Canadian solar power project wins top environment award

Canada has scooped a top prize for environmental protection awarded by the Austrian foundation Energy Globe for a community project that uses solar-powered heating to warm local houses.

The Energy Globe World Award for Sustainability was handed to the Drake Landing Solar Community project in Alberta, west Canada, in a ceremony late Friday in Wels, Austria.

In the Canadian town of Okotoks, where temperatures drop well below freezing in winter, residents have devised a huge communal heat storage system.

Solar energy is collected in underground tubes during the summer and then used to heat 52 local homes in the winter.

This solar power currently meets 80 percent of the community’s energy needs and the project is on track to meet a target of 90 percent in 2012.

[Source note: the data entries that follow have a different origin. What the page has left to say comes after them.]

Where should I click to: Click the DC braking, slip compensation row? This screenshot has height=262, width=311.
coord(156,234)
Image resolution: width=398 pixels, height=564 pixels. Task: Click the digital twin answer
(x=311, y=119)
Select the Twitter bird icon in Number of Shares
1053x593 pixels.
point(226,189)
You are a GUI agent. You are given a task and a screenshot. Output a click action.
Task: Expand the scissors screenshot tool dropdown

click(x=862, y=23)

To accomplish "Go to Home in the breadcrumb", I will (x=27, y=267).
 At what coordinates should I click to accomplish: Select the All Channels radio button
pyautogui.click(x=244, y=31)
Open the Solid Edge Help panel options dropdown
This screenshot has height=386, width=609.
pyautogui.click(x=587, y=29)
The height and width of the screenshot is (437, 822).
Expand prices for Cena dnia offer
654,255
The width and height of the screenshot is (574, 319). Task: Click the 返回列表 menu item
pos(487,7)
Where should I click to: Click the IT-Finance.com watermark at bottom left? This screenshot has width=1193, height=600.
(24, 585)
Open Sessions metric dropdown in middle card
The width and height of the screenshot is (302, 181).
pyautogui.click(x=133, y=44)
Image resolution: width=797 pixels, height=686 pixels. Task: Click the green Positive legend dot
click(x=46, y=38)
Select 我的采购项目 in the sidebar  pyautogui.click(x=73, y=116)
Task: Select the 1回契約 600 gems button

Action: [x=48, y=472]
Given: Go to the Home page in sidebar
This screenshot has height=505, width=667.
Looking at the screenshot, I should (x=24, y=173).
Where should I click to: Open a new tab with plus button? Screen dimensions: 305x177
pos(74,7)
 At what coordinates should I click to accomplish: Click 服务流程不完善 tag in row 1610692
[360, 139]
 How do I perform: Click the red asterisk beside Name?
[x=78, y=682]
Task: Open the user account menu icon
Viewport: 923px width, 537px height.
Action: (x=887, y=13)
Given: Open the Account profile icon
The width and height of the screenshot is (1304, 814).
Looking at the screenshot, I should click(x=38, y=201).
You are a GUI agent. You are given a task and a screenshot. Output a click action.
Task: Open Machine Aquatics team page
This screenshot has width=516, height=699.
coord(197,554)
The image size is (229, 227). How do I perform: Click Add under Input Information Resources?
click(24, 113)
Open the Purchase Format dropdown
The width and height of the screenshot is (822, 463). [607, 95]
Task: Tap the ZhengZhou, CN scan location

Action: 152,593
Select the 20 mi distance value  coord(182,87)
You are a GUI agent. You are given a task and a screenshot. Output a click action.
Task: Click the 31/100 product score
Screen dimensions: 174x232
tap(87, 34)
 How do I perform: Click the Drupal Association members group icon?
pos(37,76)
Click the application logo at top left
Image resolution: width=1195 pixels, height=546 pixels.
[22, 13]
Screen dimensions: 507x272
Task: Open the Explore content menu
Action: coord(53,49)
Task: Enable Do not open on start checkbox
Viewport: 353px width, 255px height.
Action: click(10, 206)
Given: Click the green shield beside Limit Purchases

Projects in more than 50 countries competed for awards from Energy Globe, which supports around 1,000 projects in some 100 countries.

The Water prize went to a Nicaraguan charity that has used solar energy to pump and filter drinking water in rural communities since 2004.

In the Air category, judges honoured the Swiss supermarket chain Migros for the energy conservation policy it has had in place for the last 30 years and a project in the Swedish port of Gothenburg where an onshore power supply is provided using energy from wind turbines.

The Far Eastern Federal University in Vladivostok, Russia, won the Earth award for a "passive energy" scheme that uses solar power to heat even the coldest Siberian living room.